[Task brief] Search the listing below for the word "thumbnail" and copy each line that holds it.

[Extracted data]

────────────────────

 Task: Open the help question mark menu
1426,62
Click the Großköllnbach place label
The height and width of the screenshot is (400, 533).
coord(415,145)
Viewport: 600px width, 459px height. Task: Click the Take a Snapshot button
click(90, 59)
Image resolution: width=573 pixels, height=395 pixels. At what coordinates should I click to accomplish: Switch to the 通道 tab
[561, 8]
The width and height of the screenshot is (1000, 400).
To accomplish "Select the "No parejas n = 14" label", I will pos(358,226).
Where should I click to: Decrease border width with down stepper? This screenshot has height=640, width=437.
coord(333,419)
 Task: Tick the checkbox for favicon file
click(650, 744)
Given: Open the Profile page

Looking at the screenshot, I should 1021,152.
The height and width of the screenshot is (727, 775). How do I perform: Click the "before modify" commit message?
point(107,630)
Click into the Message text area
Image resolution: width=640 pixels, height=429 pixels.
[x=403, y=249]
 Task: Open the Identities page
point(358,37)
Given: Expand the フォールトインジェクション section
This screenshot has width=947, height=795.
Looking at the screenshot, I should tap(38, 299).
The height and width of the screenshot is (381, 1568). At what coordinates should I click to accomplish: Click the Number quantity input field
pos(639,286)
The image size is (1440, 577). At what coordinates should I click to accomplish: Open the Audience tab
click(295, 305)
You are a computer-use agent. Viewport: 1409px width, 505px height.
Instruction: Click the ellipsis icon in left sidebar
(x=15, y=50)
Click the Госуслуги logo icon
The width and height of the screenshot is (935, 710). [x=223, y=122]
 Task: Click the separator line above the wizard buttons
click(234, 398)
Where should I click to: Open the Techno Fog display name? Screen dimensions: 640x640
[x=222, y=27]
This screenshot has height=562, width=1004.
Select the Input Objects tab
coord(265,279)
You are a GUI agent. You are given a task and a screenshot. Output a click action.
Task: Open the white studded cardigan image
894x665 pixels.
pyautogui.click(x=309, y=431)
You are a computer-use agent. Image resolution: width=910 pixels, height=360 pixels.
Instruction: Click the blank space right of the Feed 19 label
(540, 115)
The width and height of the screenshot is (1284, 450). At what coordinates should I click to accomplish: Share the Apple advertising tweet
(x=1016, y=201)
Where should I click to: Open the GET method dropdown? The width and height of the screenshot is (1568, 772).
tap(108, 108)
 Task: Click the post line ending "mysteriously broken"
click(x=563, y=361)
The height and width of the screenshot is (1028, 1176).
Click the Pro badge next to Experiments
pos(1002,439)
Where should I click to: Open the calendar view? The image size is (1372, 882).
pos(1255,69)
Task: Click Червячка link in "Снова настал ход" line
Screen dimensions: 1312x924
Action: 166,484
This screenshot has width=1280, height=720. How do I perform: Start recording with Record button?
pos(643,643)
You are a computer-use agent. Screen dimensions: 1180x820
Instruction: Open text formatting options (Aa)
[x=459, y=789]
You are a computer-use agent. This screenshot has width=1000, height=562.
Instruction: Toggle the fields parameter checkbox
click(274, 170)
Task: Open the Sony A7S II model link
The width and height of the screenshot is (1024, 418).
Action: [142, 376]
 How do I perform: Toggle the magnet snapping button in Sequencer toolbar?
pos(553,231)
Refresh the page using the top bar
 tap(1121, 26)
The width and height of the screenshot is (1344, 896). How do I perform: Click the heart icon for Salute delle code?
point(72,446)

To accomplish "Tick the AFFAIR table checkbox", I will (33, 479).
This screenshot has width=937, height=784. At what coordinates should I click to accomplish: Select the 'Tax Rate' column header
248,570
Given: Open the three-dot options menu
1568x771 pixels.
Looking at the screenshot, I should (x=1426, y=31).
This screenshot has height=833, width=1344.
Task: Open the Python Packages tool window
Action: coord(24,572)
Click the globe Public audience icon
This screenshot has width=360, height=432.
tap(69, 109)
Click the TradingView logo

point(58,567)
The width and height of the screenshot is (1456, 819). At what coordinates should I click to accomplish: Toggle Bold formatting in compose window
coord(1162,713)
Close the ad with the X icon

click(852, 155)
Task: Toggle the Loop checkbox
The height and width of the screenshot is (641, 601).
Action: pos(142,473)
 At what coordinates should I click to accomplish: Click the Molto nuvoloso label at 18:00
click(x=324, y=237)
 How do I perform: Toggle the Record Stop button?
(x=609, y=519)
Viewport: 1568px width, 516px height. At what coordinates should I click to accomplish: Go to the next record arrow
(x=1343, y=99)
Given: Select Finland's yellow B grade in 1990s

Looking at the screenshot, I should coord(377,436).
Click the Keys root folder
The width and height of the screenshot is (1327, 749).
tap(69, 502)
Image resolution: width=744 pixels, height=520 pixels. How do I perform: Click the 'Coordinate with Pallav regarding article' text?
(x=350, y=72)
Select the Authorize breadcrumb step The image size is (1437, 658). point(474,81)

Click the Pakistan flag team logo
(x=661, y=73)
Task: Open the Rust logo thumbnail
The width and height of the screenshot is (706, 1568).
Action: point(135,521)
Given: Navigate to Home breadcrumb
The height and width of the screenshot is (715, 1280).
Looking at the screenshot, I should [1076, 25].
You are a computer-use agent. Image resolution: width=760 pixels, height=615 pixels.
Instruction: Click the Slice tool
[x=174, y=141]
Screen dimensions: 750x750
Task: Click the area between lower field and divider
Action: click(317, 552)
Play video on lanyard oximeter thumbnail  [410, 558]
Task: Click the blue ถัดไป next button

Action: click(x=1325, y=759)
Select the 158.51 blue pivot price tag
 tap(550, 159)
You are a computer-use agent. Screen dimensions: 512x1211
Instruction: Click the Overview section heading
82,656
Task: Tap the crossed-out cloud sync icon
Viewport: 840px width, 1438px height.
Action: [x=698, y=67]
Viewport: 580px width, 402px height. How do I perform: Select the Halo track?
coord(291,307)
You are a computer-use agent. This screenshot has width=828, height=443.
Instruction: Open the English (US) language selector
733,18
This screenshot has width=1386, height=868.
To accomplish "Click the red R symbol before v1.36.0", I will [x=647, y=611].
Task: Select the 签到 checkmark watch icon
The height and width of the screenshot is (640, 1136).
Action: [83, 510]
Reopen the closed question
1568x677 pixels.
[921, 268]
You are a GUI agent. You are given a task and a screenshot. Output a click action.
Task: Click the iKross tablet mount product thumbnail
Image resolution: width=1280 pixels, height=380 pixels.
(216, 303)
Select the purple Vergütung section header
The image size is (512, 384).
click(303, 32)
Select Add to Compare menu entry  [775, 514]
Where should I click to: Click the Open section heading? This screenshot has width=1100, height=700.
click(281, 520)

────────────────────

[Task answer]
Task: Open the Rust logo thumbnail
Play video on lanyard oximeter thumbnail  [410, 558]
Task: Click the iKross tablet mount product thumbnail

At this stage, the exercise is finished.